## Problem
Retype every entry precisely and keep each line whole.

## Collected data entries
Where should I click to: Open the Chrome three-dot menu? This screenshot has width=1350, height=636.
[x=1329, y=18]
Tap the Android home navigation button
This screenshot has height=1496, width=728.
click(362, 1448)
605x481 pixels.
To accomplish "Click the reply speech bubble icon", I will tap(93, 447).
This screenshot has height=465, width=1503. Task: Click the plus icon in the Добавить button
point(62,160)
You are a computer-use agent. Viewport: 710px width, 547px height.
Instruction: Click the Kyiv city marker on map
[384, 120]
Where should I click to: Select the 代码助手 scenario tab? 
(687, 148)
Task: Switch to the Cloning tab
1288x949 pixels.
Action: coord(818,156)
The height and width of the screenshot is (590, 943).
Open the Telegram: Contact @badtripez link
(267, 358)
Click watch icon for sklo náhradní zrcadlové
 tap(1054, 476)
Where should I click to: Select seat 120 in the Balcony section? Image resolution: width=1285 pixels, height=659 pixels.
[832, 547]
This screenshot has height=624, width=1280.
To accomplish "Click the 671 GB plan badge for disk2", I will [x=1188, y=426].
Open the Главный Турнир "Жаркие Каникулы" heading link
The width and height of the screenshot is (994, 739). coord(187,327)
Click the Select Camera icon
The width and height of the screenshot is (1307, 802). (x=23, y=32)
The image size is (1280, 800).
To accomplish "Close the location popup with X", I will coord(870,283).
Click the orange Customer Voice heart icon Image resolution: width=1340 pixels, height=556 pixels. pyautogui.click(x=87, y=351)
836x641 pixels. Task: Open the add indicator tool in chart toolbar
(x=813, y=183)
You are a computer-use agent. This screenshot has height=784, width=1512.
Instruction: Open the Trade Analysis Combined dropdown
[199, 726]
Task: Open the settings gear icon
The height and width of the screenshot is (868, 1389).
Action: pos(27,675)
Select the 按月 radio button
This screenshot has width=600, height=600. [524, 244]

## Solution
Where should I click to: Open the Chrome three-dot menu? This screenshot has width=1350, height=636.
[x=1329, y=18]
Tap the Android home navigation button
This screenshot has height=1496, width=728.
click(362, 1448)
605x481 pixels.
To accomplish "Click the reply speech bubble icon", I will tap(93, 447).
This screenshot has height=465, width=1503. Task: Click the plus icon in the Добавить button
point(62,160)
You are a computer-use agent. Viewport: 710px width, 547px height.
Instruction: Click the Kyiv city marker on map
[384, 120]
Where should I click to: Select the 代码助手 scenario tab? 
(687, 148)
Task: Switch to the Cloning tab
1288x949 pixels.
Action: coord(818,156)
The height and width of the screenshot is (590, 943).
Open the Telegram: Contact @badtripez link
(267, 358)
Click watch icon for sklo náhradní zrcadlové
 tap(1054, 476)
Where should I click to: Select seat 120 in the Balcony section? Image resolution: width=1285 pixels, height=659 pixels.
[832, 547]
This screenshot has height=624, width=1280.
To accomplish "Click the 671 GB plan badge for disk2", I will [x=1188, y=426].
Open the Главный Турнир "Жаркие Каникулы" heading link
The width and height of the screenshot is (994, 739). coord(187,327)
Click the Select Camera icon
The width and height of the screenshot is (1307, 802). (x=23, y=32)
The image size is (1280, 800).
To accomplish "Close the location popup with X", I will coord(870,283).
Click the orange Customer Voice heart icon Image resolution: width=1340 pixels, height=556 pixels. pyautogui.click(x=87, y=351)
836x641 pixels. Task: Open the add indicator tool in chart toolbar
(x=813, y=183)
You are a computer-use agent. This screenshot has height=784, width=1512.
Instruction: Open the Trade Analysis Combined dropdown
[199, 726]
Task: Open the settings gear icon
The height and width of the screenshot is (868, 1389).
Action: pos(27,675)
Select the 按月 radio button
This screenshot has width=600, height=600. [524, 244]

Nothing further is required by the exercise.